Health Care Newsletter 2/2018

Zum Ausklang des Jahres möchten wir zum letzten Mal in 2018 über Gesetzgebungsvorhaben, zum Jahreswechsel in Kraft tretende Regelungen und aktuelle Entscheidungen mit Schwerpunkt im stationären Leistungsgeschehen berichten.

Für Pflegepersonal in Krankenhäusern und Pflegeheimen relevante Regelungen ergeben sich vor allem aus der Pflegepersonaluntergrenzen-Verordnung, mit der das Bundesministerium für Gesundheit mangels fristgemäßer Einigung der Selbstverwaltungspartner im Wege der Ersatzvornahme die pflegesensitiven Bereiche und die zugehörigen Personaluntergrenzen mit Wirkung ab 1.1.2019 festgelegt hat, und dem Pflegepersonal-Stärkungsgesetz, das darüber hinaus auch Vorgaben zur Kooperationspflicht zwischen Heimbetreibern und Vertragsärzten und die Verkürzung der Verjährungsfrist für die Abrechnung stationärer Krankenhausleistungen enthält. Wir stellen die jeweiligen Auswirkungen dar.

Das Terminservice- und Versorgungsgesetz befindet sich hingegen noch im Gesetzgebungsverfahren. Mit Spannung ist zu erwarten, welche Form die Regelungen zur Gründung von MVZ schließlich erfahren werden. Wir informieren über den aktuellen Stand des Verfahrens und die potenziellen Auswirkungen. Darüber hinaus berichten wir über Änderungen bei der Berichterstattung des Abschlussprüfers im Bestätigungsvermerk.

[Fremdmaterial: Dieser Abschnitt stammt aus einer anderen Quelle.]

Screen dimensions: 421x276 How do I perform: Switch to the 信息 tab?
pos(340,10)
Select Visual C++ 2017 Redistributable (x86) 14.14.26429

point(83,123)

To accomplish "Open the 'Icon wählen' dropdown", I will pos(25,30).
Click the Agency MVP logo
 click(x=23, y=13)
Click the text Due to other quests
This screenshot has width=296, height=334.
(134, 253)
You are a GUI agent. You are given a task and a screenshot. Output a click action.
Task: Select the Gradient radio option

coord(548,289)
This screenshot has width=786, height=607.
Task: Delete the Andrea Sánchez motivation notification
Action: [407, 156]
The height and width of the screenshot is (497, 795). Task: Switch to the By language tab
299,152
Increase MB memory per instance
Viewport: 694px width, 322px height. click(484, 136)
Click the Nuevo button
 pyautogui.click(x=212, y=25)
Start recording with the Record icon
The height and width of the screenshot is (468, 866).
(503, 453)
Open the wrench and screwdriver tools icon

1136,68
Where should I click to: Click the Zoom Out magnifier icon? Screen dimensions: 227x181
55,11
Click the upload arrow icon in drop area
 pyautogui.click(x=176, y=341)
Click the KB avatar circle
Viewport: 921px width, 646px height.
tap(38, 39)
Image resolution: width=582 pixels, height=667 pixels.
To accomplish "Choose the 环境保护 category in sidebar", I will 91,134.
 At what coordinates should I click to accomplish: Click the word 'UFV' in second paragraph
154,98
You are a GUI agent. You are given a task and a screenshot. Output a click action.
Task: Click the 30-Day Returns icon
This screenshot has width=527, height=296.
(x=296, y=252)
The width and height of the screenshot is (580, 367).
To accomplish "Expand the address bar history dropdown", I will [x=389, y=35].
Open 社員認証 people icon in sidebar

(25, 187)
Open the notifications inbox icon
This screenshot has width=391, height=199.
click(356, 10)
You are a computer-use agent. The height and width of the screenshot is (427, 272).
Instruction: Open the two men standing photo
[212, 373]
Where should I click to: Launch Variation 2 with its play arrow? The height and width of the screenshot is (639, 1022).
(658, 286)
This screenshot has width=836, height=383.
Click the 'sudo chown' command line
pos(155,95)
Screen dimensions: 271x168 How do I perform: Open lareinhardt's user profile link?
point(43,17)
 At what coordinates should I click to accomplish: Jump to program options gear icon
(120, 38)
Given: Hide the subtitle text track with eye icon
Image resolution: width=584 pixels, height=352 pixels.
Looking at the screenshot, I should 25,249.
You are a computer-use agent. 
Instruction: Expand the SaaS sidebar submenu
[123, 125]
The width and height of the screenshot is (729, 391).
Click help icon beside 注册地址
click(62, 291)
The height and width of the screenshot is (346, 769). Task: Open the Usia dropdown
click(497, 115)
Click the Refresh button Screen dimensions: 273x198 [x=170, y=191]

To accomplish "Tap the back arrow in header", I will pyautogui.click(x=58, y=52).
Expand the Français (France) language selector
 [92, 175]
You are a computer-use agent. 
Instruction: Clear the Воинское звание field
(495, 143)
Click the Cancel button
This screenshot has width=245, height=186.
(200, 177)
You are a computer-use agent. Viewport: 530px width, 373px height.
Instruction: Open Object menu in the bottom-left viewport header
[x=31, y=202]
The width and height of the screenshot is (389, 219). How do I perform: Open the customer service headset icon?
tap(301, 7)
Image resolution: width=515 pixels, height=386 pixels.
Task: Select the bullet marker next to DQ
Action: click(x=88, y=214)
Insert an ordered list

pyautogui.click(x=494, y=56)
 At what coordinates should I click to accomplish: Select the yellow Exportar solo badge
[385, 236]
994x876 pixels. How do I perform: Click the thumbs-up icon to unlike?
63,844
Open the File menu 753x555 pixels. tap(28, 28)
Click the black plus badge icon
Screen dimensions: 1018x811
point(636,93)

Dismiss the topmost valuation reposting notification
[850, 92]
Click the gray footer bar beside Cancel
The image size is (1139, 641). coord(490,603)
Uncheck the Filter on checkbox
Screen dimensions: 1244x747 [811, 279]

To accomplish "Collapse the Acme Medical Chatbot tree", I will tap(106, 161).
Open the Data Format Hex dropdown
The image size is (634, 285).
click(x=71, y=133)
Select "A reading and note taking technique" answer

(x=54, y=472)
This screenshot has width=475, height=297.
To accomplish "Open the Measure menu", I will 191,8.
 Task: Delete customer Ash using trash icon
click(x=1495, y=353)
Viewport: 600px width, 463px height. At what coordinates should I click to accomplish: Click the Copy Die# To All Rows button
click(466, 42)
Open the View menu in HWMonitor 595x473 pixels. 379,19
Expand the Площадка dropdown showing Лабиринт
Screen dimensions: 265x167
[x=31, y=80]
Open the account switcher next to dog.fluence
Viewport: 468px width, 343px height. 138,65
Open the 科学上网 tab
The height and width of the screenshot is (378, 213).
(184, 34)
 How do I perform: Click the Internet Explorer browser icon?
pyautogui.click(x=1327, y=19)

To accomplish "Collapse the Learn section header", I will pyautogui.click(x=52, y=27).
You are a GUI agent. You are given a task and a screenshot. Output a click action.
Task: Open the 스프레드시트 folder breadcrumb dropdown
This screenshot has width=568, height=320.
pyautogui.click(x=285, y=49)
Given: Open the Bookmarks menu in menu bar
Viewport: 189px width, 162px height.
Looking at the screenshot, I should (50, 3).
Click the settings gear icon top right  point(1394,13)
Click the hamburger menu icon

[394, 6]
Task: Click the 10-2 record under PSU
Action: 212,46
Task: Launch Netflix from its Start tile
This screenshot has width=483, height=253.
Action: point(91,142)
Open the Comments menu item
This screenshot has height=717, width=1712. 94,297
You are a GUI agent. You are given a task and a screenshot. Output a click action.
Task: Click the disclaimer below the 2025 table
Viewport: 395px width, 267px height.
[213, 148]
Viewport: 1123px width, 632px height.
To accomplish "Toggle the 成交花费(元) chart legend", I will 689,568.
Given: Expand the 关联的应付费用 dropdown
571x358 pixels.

Aus der Rechtsprechung haben wir eine erst kürzlich veröffentlichte Entscheidung des Bundesfinanzhofes zur steuerlichen Behandlung einer Sachausschüttung an eine gemeinnützige Körperschaft aufbereitet und ausführlich ergänzend kommentiert. Darüber hinaus stellen wir eine Entscheidung des Bundessozialgerichts zur Bestimmung der Grenzen des für die Vergütung stationärer Krankenhausleistungen maßgeblichen Versorgungsauftrages vor.